進まぬ電力切替の背景にトラブル回避ムード
今年の4月1日から、いよいよ電力小売の全面自由化が始まりました。4月時点での電力小売事業者への登録数は280社に到達し、電気の供給がいよいよ開始されています。
ところが経済産業省の認可法人「電力広域的運営推進機関」によると、現時点で電力会社を切り替えた世帯は、東京電力管内でもわずかに1.7%しかありません。
その背景には、価格の動向に対する様子見ムードと共に、電力詐欺・トラブルに対する消費者の強い警戒感があるようです。
国民生活センターや消費生活センターなどには、消費者の方から電力詐欺に対する相談が、数々と寄せられています。
そこで、国民生活センターに寄せられている、電力詐欺や詐欺に近い相談事例を紹介し、どうすればトラブルに巻き込まれないか考えてみたいと思います。
電力切替に伴って生じやすい4つのトラブル
電力の小売全面自由化で一番多い詐欺の手口が、機械を売りつける投資案件です。
電力会社の切り替えによって、新たな機器を購入する必要はありません。
電力の小売全面自由化に便乗した太陽光発電システム、電気温水器、蓄電池等の勧誘が現在も行われています。必要性を十分に検討して判断しましょう。
また、上記のような機器や電力の新料金はいずれも、訪問販売・電話勧誘販売で申込みをした場合、契約書面を受領した日から起算して8日以内であればクーリング・オフができます。
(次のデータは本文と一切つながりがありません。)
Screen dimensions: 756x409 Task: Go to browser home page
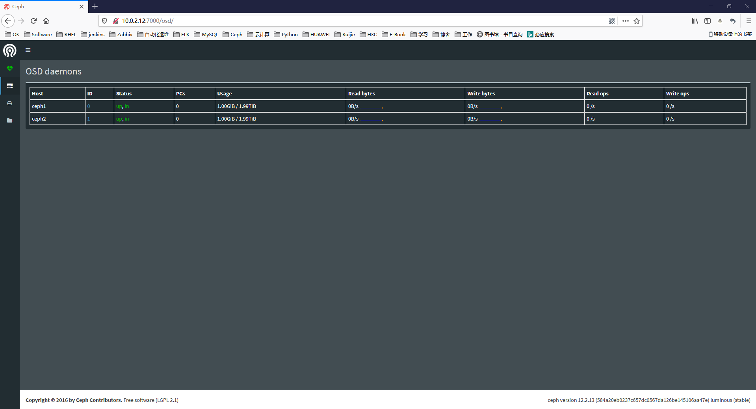coord(46,21)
これらのことを踏まえて、電力トラブルでありがちな4つの事例を、しっかりと確認しておきましょう。
1)抱き合わせの投資勧誘
電力の小売全面自由化に便乗した、発電設備や知的財産権などへの投資の勧誘も行われています。投資対象についてよく分からない勧誘には、安易に乗らないようにしましょう。
2)機器の取り換えの提案
「スマートメーターへの取替えだけの申込み」という案内は通常ありません。申込書に記入する際には、その申込書が何の申込書なのか、よく内容を確認してから記入しましょう。
3)マンションやアパートでまるごと業者取り換え
電気事業法は、マンションやアパートなどに入居する消費者の方が契約している電力会社について、当該マンションやアパートの管理者が変更を求める場合に、その変更に応じることを義務づけておりません。電力会社の変更については、契約条件などを十分にご確認の上、検討することをお勧めします。
4)複数の電力会社へ申し込んでしまった
複数の電力会社に切替えの申込みをしてしまった場合、希望の切替え先でない電力会社の方に切り替えられることになるなど、トラブルが生じる可能性があります。切替え先を変える場合には、先に切替えの申込みをした電力会社に必ず連絡し、申込みの状況を適切に管理することが重要です。
不審点があった場合はすぐに公的機関へ相談を
いかがだったでしょうか?
コストダウンを図り、節約するつもりだったはずが、思わぬトラブルに巻き込まれてしまえば、かえって面倒なだけです。
各社の提案を入念にリサーチし、事前知識を得た上で、切り替えを検討する必要があります。
また、電気の小売供給契約を締結する際に、不審な点があった場合は、経済産業省電力・ガス取引監視等委員会の相談窓口(03-3501-5725)または最寄りの消費生活センター(局番なしの188(いやや))に相談しましょう。